● DIRECTION:
Gather each line below that contains the string "icon" and copy those lines out in full.

═════ INPUT DATA ═════

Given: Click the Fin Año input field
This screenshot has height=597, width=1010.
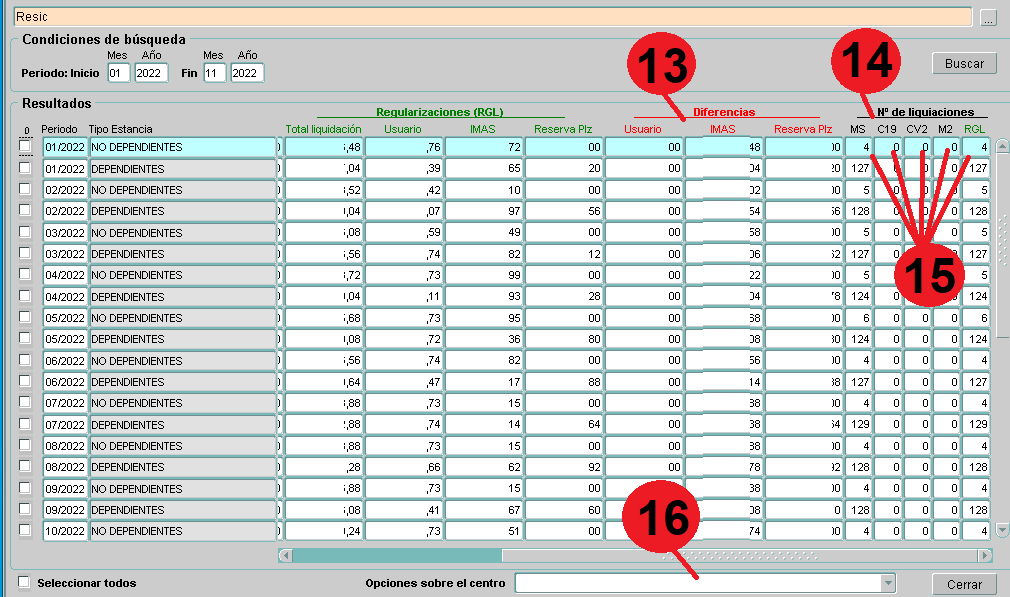Looking at the screenshot, I should 247,73.
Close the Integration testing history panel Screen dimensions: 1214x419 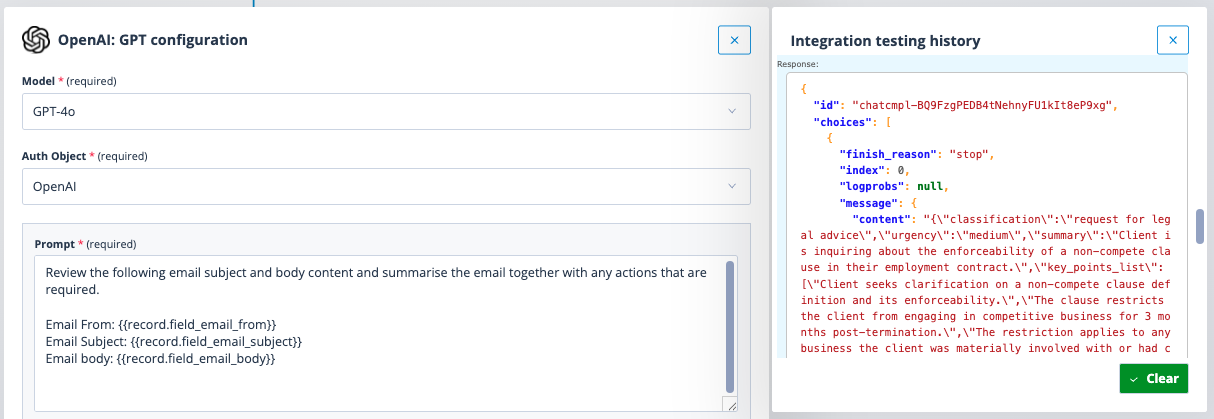[x=1173, y=40]
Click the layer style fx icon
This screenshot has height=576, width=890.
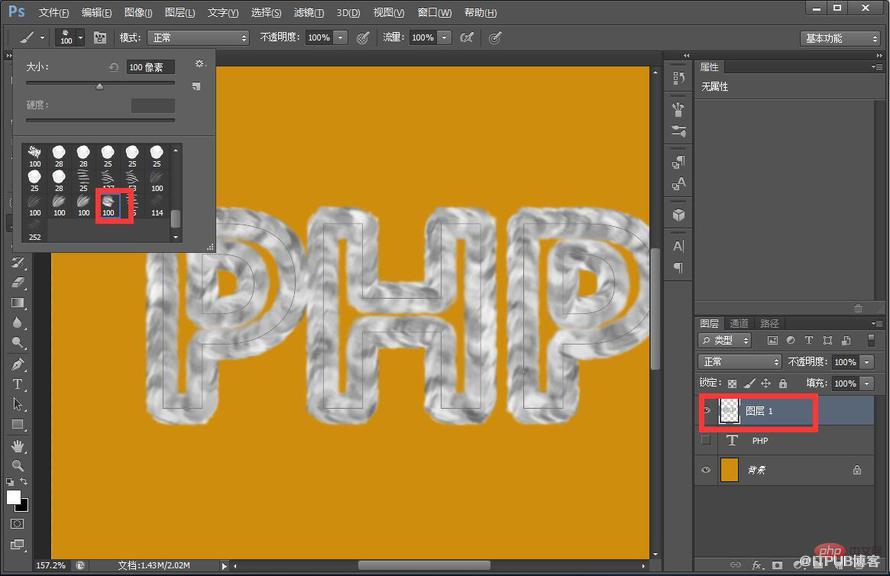pos(757,565)
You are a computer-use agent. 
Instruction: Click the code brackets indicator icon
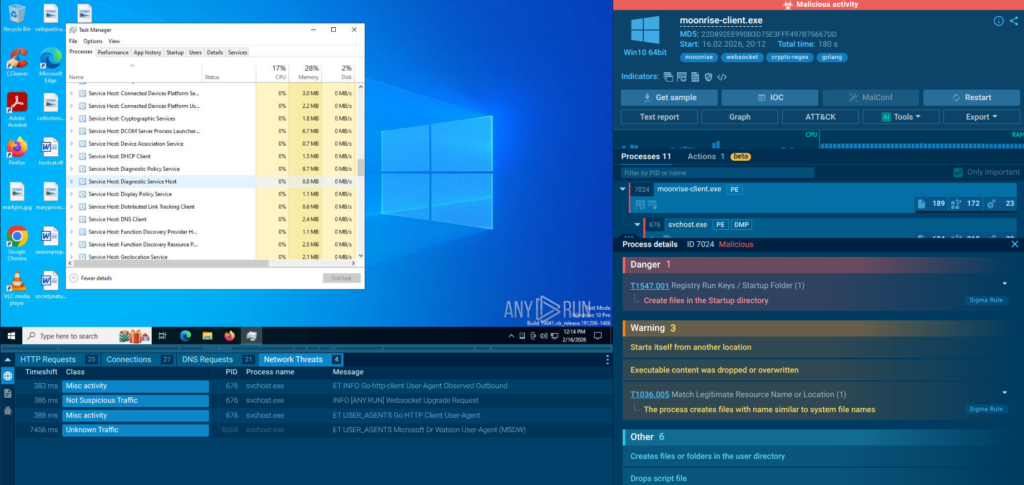(x=722, y=76)
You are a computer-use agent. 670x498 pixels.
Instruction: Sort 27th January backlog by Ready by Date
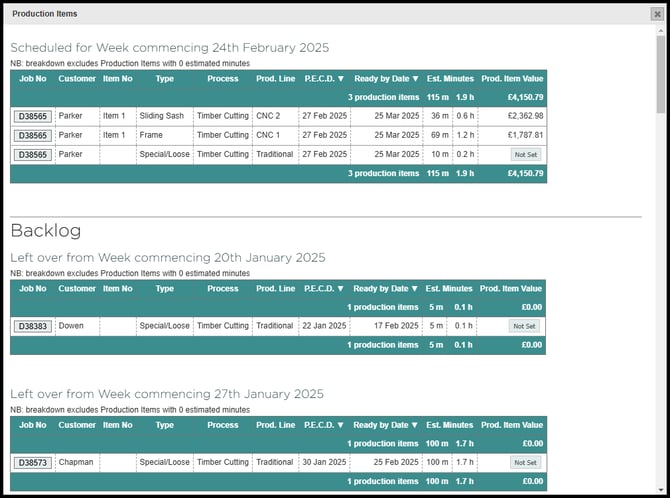click(x=385, y=425)
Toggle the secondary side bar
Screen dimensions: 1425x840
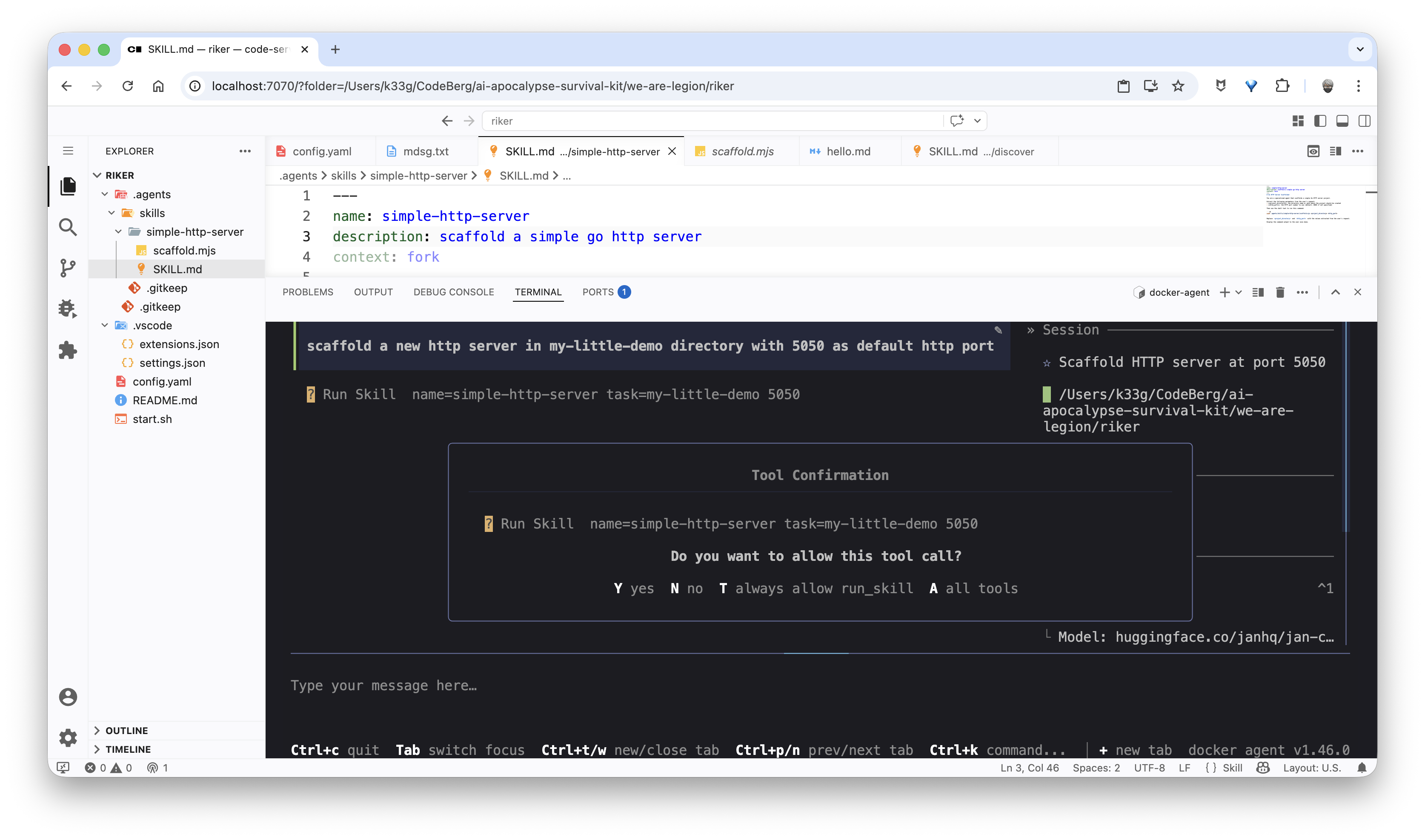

═════

● THE OUTPUT:
Click the layer style fx icon
Instruction: Click the code brackets indicator icon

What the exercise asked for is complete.